(Dataset records)

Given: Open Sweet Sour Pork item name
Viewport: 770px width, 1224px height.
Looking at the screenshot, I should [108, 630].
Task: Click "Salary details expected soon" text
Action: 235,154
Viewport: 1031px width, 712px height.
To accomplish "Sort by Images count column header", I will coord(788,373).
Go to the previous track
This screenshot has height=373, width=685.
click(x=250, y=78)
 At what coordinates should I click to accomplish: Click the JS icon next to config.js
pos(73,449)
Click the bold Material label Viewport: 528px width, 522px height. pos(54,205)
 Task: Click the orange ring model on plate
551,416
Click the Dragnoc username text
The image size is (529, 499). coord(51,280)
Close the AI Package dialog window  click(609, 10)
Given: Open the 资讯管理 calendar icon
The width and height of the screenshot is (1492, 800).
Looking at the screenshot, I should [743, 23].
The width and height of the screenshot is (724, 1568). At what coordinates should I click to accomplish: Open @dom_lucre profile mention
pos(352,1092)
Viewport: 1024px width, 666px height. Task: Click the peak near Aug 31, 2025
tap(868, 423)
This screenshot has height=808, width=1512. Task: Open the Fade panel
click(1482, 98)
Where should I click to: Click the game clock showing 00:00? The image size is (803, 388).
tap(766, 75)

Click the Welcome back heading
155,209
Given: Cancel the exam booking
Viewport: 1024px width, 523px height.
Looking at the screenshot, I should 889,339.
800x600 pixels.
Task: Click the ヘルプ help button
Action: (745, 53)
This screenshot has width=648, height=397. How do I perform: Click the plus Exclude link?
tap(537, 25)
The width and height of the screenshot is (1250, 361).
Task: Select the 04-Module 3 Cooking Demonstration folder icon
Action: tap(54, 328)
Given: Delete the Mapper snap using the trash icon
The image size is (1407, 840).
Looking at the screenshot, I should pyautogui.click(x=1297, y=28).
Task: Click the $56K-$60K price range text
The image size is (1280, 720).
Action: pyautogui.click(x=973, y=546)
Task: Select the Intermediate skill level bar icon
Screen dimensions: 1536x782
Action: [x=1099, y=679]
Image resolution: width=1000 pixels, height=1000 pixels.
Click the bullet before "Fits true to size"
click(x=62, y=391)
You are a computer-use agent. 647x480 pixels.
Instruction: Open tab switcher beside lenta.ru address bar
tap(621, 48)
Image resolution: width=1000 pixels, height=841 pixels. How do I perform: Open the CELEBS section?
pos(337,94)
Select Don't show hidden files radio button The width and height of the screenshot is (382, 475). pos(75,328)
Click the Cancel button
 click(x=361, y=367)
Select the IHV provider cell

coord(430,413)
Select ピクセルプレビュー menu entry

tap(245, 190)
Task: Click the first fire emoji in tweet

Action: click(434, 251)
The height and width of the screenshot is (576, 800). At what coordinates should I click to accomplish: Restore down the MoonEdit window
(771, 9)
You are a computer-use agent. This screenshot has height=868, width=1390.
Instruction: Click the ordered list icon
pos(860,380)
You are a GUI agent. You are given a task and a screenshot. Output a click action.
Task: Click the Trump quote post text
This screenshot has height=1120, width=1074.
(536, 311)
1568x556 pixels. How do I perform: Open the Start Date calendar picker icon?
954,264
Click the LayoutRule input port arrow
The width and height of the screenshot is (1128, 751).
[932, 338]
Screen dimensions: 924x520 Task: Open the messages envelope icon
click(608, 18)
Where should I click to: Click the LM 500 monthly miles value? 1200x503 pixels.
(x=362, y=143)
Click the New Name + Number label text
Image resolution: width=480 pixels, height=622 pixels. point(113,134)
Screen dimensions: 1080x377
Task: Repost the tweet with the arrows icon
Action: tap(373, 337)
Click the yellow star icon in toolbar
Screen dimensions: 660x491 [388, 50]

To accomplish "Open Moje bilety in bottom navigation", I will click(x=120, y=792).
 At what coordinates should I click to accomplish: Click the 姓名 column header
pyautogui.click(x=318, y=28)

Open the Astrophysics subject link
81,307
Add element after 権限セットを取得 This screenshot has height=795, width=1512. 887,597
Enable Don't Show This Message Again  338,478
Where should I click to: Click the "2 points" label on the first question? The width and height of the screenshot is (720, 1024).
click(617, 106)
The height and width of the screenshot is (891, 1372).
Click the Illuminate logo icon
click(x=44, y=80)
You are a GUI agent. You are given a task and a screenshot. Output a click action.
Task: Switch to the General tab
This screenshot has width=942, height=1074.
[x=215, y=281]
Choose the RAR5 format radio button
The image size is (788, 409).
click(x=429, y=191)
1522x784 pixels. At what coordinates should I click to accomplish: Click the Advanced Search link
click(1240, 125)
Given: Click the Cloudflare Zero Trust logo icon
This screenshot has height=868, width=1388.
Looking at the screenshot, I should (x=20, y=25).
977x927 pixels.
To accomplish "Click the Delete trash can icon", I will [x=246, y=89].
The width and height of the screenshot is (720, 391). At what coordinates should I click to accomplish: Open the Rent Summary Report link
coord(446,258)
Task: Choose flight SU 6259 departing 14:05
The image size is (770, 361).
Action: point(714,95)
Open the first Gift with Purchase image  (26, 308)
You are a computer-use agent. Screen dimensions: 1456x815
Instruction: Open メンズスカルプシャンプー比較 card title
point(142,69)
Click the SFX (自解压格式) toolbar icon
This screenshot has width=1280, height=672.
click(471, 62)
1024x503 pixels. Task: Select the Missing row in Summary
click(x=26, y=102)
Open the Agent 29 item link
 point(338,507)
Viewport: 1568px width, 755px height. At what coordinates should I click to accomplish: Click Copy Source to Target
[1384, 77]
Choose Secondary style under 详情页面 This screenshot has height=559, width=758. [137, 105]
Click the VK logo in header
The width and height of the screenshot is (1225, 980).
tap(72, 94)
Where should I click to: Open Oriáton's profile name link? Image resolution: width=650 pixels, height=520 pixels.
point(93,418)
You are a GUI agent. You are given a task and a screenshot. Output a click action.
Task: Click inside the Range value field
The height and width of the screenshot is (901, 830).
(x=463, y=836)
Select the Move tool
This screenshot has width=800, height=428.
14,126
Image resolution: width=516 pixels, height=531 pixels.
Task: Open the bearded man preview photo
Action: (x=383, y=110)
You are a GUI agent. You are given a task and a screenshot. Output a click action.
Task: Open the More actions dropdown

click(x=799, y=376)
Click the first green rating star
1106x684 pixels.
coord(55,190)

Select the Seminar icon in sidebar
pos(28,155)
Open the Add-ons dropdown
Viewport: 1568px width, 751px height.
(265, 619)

(End Dataset records)

Reproduce the material in full, keeping every line exactly as given.

Given: Open Sweet Sour Pork item name
Viewport: 770px width, 1224px height.
Looking at the screenshot, I should [108, 630].
Task: Click "Salary details expected soon" text
Action: 235,154
Viewport: 1031px width, 712px height.
To accomplish "Sort by Images count column header", I will coord(788,373).
Go to the previous track
This screenshot has height=373, width=685.
click(x=250, y=78)
 At what coordinates should I click to accomplish: Click the JS icon next to config.js
pos(73,449)
Click the bold Material label Viewport: 528px width, 522px height. pos(54,205)
 Task: Click the orange ring model on plate
551,416
Click the Dragnoc username text
The image size is (529, 499). coord(51,280)
Close the AI Package dialog window  click(609, 10)
Given: Open the 资讯管理 calendar icon
The width and height of the screenshot is (1492, 800).
Looking at the screenshot, I should [743, 23].
The width and height of the screenshot is (724, 1568). At what coordinates should I click to accomplish: Open @dom_lucre profile mention
pos(352,1092)
Viewport: 1024px width, 666px height. Task: Click the peak near Aug 31, 2025
tap(868, 423)
This screenshot has height=808, width=1512. Task: Open the Fade panel
click(1482, 98)
Where should I click to: Click the game clock showing 00:00? The image size is (803, 388).
tap(766, 75)

Click the Welcome back heading
155,209
Given: Cancel the exam booking
Viewport: 1024px width, 523px height.
Looking at the screenshot, I should 889,339.
800x600 pixels.
Task: Click the ヘルプ help button
Action: (745, 53)
This screenshot has width=648, height=397. How do I perform: Click the plus Exclude link?
tap(537, 25)
The width and height of the screenshot is (1250, 361).
Task: Select the 04-Module 3 Cooking Demonstration folder icon
Action: tap(54, 328)
Given: Delete the Mapper snap using the trash icon
The image size is (1407, 840).
Looking at the screenshot, I should pyautogui.click(x=1297, y=28).
Task: Click the $56K-$60K price range text
The image size is (1280, 720).
Action: pyautogui.click(x=973, y=546)
Task: Select the Intermediate skill level bar icon
Screen dimensions: 1536x782
Action: [x=1099, y=679]
Image resolution: width=1000 pixels, height=1000 pixels.
Click the bullet before "Fits true to size"
click(x=62, y=391)
You are a computer-use agent. 647x480 pixels.
Instruction: Open tab switcher beside lenta.ru address bar
tap(621, 48)
Image resolution: width=1000 pixels, height=841 pixels. How do I perform: Open the CELEBS section?
pos(337,94)
Select Don't show hidden files radio button The width and height of the screenshot is (382, 475). pos(75,328)
Click the Cancel button
 click(x=361, y=367)
Select the IHV provider cell

coord(430,413)
Select ピクセルプレビュー menu entry

tap(245, 190)
Task: Click the first fire emoji in tweet

Action: click(434, 251)
The height and width of the screenshot is (576, 800). At what coordinates should I click to accomplish: Restore down the MoonEdit window
(771, 9)
You are a computer-use agent. This screenshot has height=868, width=1390.
Instruction: Click the ordered list icon
pos(860,380)
You are a GUI agent. You are given a task and a screenshot. Output a click action.
Task: Click the Trump quote post text
This screenshot has height=1120, width=1074.
(536, 311)
1568x556 pixels. How do I perform: Open the Start Date calendar picker icon?
954,264
Click the LayoutRule input port arrow
The width and height of the screenshot is (1128, 751).
[932, 338]
Screen dimensions: 924x520 Task: Open the messages envelope icon
click(608, 18)
Where should I click to: Click the LM 500 monthly miles value? 1200x503 pixels.
(x=362, y=143)
Click the New Name + Number label text
Image resolution: width=480 pixels, height=622 pixels. point(113,134)
Screen dimensions: 1080x377
Task: Repost the tweet with the arrows icon
Action: tap(373, 337)
Click the yellow star icon in toolbar
Screen dimensions: 660x491 [388, 50]

To accomplish "Open Moje bilety in bottom navigation", I will click(x=120, y=792).
 At what coordinates should I click to accomplish: Click the 姓名 column header
pyautogui.click(x=318, y=28)

Open the Astrophysics subject link
81,307
Add element after 権限セットを取得 This screenshot has height=795, width=1512. 887,597
Enable Don't Show This Message Again  338,478
Where should I click to: Click the "2 points" label on the first question? The width and height of the screenshot is (720, 1024).
click(617, 106)
The height and width of the screenshot is (891, 1372).
Click the Illuminate logo icon
click(x=44, y=80)
You are a GUI agent. You are given a task and a screenshot. Output a click action.
Task: Switch to the General tab
This screenshot has width=942, height=1074.
[x=215, y=281]
Choose the RAR5 format radio button
The image size is (788, 409).
click(x=429, y=191)
1522x784 pixels. At what coordinates should I click to accomplish: Click the Advanced Search link
click(1240, 125)
Given: Click the Cloudflare Zero Trust logo icon
This screenshot has height=868, width=1388.
Looking at the screenshot, I should (x=20, y=25).
977x927 pixels.
To accomplish "Click the Delete trash can icon", I will [x=246, y=89].
The width and height of the screenshot is (720, 391). At what coordinates should I click to accomplish: Open the Rent Summary Report link
coord(446,258)
Task: Choose flight SU 6259 departing 14:05
The image size is (770, 361).
Action: point(714,95)
Open the first Gift with Purchase image  (26, 308)
You are a computer-use agent. Screen dimensions: 1456x815
Instruction: Open メンズスカルプシャンプー比較 card title
point(142,69)
Click the SFX (自解压格式) toolbar icon
This screenshot has width=1280, height=672.
click(471, 62)
1024x503 pixels. Task: Select the Missing row in Summary
click(x=26, y=102)
Open the Agent 29 item link
 point(338,507)
Viewport: 1568px width, 755px height. At what coordinates should I click to accomplish: Click Copy Source to Target
[1384, 77]
Choose Secondary style under 详情页面 This screenshot has height=559, width=758. [137, 105]
Click the VK logo in header
The width and height of the screenshot is (1225, 980).
tap(72, 94)
Where should I click to: Open Oriáton's profile name link? Image resolution: width=650 pixels, height=520 pixels.
point(93,418)
You are a GUI agent. You are given a task and a screenshot. Output a click action.
Task: Click inside the Range value field
The height and width of the screenshot is (901, 830).
(x=463, y=836)
Select the Move tool
This screenshot has width=800, height=428.
14,126
Image resolution: width=516 pixels, height=531 pixels.
Task: Open the bearded man preview photo
Action: (x=383, y=110)
You are a GUI agent. You are given a task and a screenshot. Output a click action.
Task: Open the More actions dropdown

click(x=799, y=376)
Click the first green rating star
1106x684 pixels.
coord(55,190)

Select the Seminar icon in sidebar
pos(28,155)
Open the Add-ons dropdown
Viewport: 1568px width, 751px height.
(265, 619)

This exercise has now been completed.